*** Records provided
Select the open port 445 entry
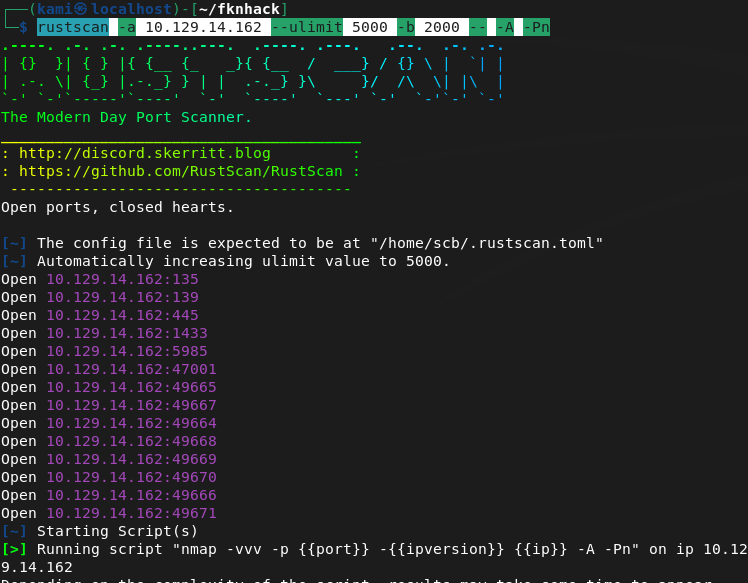Screen dimensions: 748x583 [x=122, y=315]
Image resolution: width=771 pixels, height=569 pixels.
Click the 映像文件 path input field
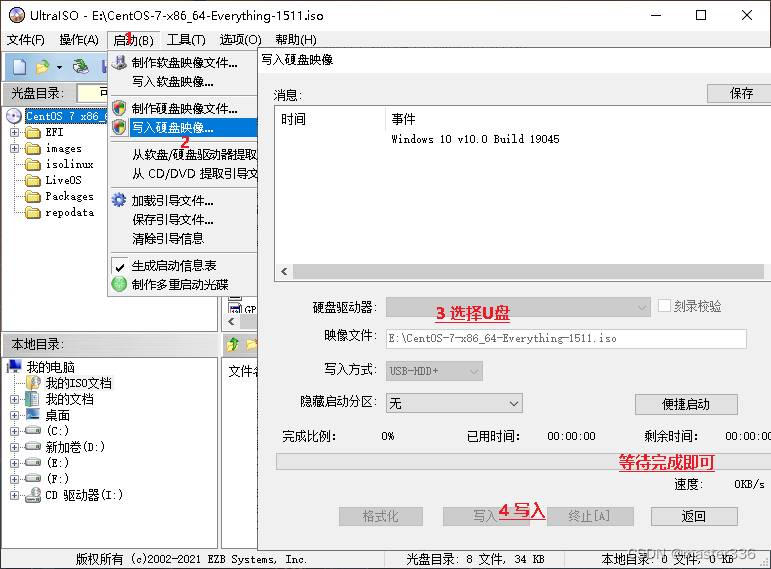pos(566,338)
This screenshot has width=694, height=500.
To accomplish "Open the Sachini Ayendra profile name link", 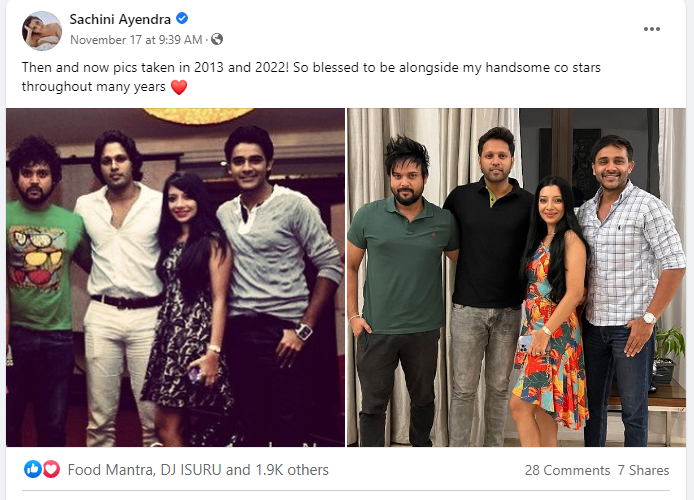I will [x=120, y=19].
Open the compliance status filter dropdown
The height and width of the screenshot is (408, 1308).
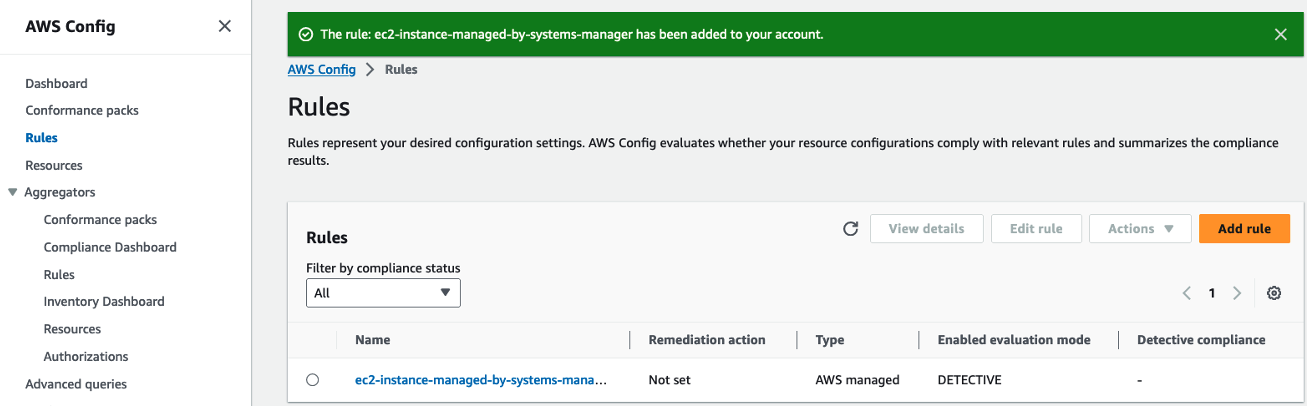coord(383,293)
******
Exercise requirements — The copy you give must run from the line containing "Open the compliance status filter dropdown" through the last line of the records, exactly, with the pictures left out.

Solution to this exercise —
Open the compliance status filter dropdown
The height and width of the screenshot is (408, 1308).
coord(383,293)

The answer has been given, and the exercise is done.